Today was my first day back in my classroom since hearing about the Newtown, CT tragedy last week.
It was a troubling day for many reasons. Some of my students mentioned it. Little kids got shot, Mrs. Tirrito. I know.
Children hugged me in the hallway today…children I don’t know yet.
A couple of my teaching friends are overwhelmed and one said, “I’ve taught all these years and did not realize the full extent of my responsibility until last Friday.”
Where would we put our kids? There are no closets, no places to hide.
We are sick at heart for many reasons.
The most obvious of course: young lives lost.
This is one of those times in life when you become aware…painfully aware, of the truths about life.
The initial news came across my phone Friday as I looked around a graduation stadium in Lubbock, TX.
Thousands of people were there, like me, to celebrate.
Do they know our world just changed?
We bowed our heads in prayer there, and the next day at a different graduation ceremony, in Waco.
Moments of silence. Prayers for a nation.
My children escaped this nightmare. They did not face a gunman in their classroom at age six. Will their children? Will they, should they choose to teach? Will I?
I see a small child a few seats ahead of me. He’s dressed in suit and tie. He might be four. I want to grab him, hug him, tell him to be safe, to be careful, to live.
My eyes fill with tears.
A classroom filled with children like him is gone. Gone.
I think of my colleague, Paula, a kindergarten teacher. She messages me throughout the day. Sick at heart. We grieve for children we’ve never known.
Yet we know them all. Another truth.
There are people all around, laughing, cheering. A thousand plus miles away, a town grieves. But the truth is, those people have celebrations too.
There are weddings. Graduations. Births. Parties.
And that is another truth that is so hard to take. In the midst of every trial, someone rejoices. It seems unfair.
But the truth is life does indeed go on.
Babies die, hearts break, shots are fired.
And still we eat, mark off our to do lists, go about our lives.
Another truth: teachers are alone.
I’ve said it for years: this is a profession of isolation in many ways. There is one teacher in a classroom, and she must make decisions based on student response every minute of every day.
There is no time in the school day for collaboration. That’s for meetings, staff development. The real
life teaching, though, is done behind closed doors when the teacher makes decisions that aren’t “in the book.”
In the real day of teaching, the teacher is alone.

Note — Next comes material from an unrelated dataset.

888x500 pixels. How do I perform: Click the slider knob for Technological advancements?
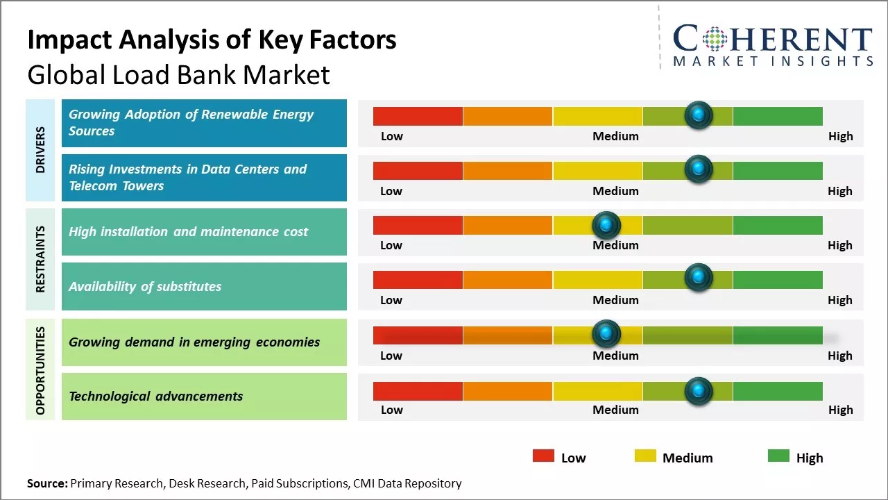pos(699,391)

She is on her own to make decisions. She doesn’t look at pamphlets and emails and shelter in place protocols when the danger happens. She acts and she knows she will have to act alone. There will be no help coming. Not in time.

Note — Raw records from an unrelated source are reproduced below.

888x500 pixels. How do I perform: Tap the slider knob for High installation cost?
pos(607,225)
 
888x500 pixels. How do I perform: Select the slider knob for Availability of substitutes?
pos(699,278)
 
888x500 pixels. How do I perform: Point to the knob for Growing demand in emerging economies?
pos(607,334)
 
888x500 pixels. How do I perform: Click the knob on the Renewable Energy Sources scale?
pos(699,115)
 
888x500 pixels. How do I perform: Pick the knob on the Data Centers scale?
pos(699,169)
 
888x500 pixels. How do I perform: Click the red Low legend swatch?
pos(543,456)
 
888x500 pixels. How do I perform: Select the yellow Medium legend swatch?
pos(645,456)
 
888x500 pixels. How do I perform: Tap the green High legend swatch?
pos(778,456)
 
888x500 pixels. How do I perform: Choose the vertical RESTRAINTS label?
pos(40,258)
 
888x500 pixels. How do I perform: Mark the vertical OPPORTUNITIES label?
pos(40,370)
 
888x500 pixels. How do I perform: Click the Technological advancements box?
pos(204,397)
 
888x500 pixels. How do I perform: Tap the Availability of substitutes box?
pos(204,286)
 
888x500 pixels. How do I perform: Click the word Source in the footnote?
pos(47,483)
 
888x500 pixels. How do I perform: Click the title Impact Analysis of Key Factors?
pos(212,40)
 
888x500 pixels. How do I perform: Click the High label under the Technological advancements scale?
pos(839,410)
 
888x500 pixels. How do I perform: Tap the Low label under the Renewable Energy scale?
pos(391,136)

That truth is hard to take, but it is the reality and every educator knows it.
In the weeks to come, districts will send out reminders. There will be emails and meetings and an effort to correct some lapses in security at every school in this nation.
The truth? Teachers will read the memo.
And they’ll know it is just words on a page.
When the real trial comes, they’ll do everything that’s not on that list.
They know the truths about children and safety and vulnerability and now the nation knows it too.